- REQUIRED WORK -
In the data, find each line where the word "will" appears and list that line.

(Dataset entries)
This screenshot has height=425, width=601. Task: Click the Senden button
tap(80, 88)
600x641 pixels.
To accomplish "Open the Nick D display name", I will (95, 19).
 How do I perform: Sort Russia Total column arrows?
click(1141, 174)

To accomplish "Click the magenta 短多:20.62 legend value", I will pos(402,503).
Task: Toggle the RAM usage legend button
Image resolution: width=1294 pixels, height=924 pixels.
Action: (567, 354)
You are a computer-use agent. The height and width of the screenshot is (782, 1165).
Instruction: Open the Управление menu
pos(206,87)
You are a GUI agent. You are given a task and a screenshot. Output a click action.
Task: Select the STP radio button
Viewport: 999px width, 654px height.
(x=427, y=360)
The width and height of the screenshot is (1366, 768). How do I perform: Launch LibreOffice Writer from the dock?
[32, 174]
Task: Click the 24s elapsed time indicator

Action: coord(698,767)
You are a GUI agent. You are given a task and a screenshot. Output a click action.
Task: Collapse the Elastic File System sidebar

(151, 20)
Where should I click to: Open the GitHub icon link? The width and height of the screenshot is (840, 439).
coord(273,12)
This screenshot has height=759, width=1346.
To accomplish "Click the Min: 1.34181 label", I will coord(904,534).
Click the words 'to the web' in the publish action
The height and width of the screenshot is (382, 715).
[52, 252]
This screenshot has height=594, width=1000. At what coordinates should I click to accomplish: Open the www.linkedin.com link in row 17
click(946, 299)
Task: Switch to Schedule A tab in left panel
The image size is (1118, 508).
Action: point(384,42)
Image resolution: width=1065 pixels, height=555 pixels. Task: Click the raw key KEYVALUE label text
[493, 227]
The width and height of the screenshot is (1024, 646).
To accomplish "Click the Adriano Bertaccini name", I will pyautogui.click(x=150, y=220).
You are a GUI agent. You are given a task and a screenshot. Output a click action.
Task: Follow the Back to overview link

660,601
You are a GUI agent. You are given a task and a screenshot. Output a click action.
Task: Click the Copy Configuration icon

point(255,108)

- ANSWER TO THIS EXERCISE -
To accomplish "Open the Nick D display name", I will (95, 19).
To accomplish "Click the magenta 短多:20.62 legend value", I will pos(402,503).
To accomplish "Click the Min: 1.34181 label", I will coord(904,534).
To accomplish "Click the Adriano Bertaccini name", I will pyautogui.click(x=150, y=220).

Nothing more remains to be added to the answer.